DATA FOR THIS EXERCISE |
____________
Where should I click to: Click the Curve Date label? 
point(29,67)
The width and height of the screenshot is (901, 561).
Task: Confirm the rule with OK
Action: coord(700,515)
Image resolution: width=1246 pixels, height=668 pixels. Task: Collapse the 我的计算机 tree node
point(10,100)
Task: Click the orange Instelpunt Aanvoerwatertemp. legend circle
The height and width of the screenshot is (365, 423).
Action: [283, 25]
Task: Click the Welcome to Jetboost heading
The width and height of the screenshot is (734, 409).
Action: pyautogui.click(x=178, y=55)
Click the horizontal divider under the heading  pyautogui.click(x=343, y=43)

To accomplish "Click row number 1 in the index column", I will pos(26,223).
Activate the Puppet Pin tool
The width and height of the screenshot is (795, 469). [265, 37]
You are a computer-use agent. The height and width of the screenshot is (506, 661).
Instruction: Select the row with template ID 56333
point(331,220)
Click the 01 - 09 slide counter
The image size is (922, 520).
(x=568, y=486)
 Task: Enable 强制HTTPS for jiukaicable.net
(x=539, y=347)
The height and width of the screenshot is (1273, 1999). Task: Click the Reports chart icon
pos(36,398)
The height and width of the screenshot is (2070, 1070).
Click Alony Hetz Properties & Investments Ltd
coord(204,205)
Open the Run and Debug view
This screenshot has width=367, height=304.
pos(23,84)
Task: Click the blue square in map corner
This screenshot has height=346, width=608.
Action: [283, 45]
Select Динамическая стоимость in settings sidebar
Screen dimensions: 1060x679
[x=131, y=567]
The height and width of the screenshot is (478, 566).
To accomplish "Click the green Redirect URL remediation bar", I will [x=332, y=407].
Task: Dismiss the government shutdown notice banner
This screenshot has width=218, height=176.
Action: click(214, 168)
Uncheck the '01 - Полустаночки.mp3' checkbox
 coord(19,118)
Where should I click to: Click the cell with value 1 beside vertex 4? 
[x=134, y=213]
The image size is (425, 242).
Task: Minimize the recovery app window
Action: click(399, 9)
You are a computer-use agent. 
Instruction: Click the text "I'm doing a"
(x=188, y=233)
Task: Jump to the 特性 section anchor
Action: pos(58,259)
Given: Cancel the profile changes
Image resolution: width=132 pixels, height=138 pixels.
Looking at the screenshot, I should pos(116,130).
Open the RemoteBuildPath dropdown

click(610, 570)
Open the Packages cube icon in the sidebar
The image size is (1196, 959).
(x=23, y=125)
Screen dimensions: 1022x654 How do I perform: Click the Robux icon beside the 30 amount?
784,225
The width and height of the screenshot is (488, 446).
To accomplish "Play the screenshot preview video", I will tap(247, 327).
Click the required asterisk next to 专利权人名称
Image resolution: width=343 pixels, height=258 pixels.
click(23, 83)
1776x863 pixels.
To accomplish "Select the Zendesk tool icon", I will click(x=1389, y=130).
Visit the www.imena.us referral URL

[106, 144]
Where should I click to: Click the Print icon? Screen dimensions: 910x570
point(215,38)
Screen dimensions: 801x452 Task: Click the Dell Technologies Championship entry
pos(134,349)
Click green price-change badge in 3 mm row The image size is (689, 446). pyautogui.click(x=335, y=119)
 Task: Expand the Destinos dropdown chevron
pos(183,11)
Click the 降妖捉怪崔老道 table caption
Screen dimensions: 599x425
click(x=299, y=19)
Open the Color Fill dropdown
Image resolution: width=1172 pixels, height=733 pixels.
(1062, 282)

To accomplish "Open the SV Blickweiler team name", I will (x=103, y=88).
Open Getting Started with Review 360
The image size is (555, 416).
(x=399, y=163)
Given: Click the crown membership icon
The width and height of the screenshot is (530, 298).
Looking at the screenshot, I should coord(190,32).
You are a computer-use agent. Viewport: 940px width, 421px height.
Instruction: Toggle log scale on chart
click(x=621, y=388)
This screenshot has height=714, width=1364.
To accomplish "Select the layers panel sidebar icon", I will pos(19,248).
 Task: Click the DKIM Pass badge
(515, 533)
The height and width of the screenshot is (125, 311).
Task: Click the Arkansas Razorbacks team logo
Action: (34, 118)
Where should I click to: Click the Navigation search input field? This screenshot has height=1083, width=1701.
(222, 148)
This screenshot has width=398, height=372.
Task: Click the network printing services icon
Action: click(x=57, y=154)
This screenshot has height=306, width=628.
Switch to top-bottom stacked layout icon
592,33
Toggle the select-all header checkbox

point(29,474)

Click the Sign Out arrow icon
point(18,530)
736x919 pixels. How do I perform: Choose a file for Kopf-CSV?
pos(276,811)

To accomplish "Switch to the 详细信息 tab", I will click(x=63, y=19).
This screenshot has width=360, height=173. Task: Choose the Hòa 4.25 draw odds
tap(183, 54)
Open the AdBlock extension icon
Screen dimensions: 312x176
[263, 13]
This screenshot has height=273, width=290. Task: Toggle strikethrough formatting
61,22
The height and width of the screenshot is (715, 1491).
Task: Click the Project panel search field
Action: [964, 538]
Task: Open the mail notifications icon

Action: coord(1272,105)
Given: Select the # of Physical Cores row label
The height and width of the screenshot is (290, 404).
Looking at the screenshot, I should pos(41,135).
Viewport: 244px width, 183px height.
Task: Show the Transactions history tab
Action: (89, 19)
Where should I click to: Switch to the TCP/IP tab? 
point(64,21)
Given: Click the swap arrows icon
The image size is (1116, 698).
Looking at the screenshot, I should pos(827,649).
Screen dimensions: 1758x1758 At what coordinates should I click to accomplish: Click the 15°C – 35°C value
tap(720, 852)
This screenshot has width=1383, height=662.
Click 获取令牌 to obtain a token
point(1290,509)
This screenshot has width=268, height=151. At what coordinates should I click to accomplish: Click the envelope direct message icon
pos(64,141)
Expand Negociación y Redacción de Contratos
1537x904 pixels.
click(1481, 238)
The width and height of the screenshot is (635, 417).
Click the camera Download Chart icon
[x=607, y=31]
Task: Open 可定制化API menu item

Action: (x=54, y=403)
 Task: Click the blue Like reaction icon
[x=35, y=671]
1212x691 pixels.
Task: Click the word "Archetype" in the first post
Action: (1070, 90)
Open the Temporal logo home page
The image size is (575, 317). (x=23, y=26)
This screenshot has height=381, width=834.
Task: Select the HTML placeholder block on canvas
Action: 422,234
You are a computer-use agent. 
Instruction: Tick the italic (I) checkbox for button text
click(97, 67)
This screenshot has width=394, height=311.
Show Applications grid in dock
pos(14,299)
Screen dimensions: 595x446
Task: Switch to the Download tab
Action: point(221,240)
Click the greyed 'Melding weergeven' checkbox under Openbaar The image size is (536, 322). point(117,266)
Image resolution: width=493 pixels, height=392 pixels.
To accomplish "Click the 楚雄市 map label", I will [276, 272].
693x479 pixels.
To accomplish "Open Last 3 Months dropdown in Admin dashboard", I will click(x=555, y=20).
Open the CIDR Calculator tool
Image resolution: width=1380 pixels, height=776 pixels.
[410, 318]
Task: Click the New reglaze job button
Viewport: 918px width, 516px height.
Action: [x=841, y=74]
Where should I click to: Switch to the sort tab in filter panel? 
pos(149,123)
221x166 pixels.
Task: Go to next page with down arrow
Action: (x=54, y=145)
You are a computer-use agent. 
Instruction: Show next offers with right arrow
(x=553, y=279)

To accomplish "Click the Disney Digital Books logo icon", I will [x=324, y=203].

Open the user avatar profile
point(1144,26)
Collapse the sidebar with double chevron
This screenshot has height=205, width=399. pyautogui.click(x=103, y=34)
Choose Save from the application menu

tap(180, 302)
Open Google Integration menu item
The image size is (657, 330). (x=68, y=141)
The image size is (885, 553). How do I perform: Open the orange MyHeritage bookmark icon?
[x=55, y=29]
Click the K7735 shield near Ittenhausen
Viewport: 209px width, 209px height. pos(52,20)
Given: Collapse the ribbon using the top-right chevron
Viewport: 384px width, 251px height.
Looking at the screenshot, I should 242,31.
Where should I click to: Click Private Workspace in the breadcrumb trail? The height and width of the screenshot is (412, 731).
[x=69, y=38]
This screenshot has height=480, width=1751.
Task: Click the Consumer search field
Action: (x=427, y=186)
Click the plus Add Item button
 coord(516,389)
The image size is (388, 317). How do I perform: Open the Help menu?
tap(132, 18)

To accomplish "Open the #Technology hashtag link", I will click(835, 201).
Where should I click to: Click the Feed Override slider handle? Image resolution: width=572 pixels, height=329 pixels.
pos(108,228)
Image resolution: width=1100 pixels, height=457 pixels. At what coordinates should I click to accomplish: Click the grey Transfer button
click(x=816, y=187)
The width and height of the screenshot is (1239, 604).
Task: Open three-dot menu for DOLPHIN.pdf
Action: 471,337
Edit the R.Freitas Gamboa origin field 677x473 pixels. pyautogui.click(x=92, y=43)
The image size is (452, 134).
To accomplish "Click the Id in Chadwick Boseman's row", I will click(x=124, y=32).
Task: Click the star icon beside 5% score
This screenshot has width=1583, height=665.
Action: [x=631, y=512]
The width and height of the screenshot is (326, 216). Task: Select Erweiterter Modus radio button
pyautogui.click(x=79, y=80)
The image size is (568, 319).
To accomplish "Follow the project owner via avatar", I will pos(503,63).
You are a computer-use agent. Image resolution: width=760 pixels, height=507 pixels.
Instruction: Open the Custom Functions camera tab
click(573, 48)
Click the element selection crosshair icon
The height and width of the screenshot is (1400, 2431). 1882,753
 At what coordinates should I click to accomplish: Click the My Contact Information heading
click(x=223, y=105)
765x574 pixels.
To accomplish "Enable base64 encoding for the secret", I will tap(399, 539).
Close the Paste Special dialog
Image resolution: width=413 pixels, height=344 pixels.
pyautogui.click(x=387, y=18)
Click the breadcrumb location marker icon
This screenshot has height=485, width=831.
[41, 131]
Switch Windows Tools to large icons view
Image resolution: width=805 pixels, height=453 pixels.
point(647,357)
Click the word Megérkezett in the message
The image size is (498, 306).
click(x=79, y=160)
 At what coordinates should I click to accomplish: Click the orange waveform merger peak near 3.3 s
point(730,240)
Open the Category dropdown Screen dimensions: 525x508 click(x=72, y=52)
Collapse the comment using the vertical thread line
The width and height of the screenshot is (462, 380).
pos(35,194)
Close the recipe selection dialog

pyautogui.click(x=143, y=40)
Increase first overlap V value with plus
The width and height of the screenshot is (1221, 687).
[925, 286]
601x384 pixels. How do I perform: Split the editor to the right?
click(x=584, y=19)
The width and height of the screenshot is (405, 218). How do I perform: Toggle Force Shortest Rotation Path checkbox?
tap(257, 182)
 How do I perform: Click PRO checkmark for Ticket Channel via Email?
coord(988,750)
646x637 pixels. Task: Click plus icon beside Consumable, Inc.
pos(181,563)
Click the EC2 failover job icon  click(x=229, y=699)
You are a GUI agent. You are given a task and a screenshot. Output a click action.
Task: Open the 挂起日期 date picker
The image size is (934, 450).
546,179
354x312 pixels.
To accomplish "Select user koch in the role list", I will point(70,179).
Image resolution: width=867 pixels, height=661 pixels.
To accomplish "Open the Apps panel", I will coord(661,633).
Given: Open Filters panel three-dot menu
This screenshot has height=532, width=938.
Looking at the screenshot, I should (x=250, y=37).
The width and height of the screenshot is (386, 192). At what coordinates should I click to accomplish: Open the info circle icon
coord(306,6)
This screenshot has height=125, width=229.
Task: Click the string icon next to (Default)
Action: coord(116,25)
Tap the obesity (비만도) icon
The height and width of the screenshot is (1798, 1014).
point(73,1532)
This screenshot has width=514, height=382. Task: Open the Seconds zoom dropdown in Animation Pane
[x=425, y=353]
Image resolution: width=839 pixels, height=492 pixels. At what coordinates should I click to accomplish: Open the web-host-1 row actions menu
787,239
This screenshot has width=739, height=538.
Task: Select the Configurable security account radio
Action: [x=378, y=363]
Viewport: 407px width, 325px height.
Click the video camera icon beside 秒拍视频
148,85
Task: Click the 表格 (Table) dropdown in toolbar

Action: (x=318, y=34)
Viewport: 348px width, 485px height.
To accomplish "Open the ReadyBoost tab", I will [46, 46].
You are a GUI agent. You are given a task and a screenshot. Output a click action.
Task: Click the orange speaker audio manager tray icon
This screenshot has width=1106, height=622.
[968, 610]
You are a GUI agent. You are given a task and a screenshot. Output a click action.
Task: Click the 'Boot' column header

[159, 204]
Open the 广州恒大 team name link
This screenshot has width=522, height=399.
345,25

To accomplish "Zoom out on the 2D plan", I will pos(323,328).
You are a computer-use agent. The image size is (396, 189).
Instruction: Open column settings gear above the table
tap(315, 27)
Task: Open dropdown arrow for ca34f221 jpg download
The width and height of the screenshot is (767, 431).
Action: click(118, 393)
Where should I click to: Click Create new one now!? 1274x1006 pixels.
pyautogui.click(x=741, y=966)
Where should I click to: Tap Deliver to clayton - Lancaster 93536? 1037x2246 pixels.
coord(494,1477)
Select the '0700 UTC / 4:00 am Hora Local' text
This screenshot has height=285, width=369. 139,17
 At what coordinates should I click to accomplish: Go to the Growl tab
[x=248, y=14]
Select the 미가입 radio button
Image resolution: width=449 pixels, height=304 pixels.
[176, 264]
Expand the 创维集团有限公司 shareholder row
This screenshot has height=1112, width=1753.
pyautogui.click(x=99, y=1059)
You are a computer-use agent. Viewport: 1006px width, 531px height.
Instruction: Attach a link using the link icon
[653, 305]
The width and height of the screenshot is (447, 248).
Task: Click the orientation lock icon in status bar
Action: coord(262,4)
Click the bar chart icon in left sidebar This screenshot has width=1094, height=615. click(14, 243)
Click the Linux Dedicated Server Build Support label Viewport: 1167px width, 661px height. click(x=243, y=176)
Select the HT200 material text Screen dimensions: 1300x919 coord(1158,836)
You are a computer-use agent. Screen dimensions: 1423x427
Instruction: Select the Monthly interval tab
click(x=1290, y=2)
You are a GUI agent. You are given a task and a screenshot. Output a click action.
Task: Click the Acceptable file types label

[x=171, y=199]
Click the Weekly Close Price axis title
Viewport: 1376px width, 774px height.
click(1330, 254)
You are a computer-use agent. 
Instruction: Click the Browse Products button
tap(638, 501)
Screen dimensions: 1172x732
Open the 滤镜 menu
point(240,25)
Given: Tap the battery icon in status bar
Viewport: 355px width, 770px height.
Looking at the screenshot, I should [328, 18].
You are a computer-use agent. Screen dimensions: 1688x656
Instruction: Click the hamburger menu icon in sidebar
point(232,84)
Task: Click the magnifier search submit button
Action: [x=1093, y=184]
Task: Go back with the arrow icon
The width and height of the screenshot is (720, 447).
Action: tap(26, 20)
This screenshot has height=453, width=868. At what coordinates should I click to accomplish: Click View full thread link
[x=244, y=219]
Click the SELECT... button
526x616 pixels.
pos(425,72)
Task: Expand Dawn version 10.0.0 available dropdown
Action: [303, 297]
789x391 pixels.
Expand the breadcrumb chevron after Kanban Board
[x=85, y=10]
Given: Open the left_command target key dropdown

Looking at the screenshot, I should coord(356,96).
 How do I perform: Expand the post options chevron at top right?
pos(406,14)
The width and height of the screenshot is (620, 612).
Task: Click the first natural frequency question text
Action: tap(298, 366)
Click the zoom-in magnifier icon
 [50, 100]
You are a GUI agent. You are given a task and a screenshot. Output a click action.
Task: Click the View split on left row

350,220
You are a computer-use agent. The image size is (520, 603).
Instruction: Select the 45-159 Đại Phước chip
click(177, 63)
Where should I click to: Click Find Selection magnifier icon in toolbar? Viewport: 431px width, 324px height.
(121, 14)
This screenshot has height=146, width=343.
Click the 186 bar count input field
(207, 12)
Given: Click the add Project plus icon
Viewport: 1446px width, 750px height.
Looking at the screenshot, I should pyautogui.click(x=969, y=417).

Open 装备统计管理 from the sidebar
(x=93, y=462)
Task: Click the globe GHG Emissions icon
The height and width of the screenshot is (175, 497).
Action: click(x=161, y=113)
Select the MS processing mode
____________
DIRECTIONS | Please pull out each line of the entries above that contains the word "near".

THE COMPLETED TASK |
Click the K7735 shield near Ittenhausen
 At what coordinates should I click to accomplish: Click the orange waveform merger peak near 3.3 s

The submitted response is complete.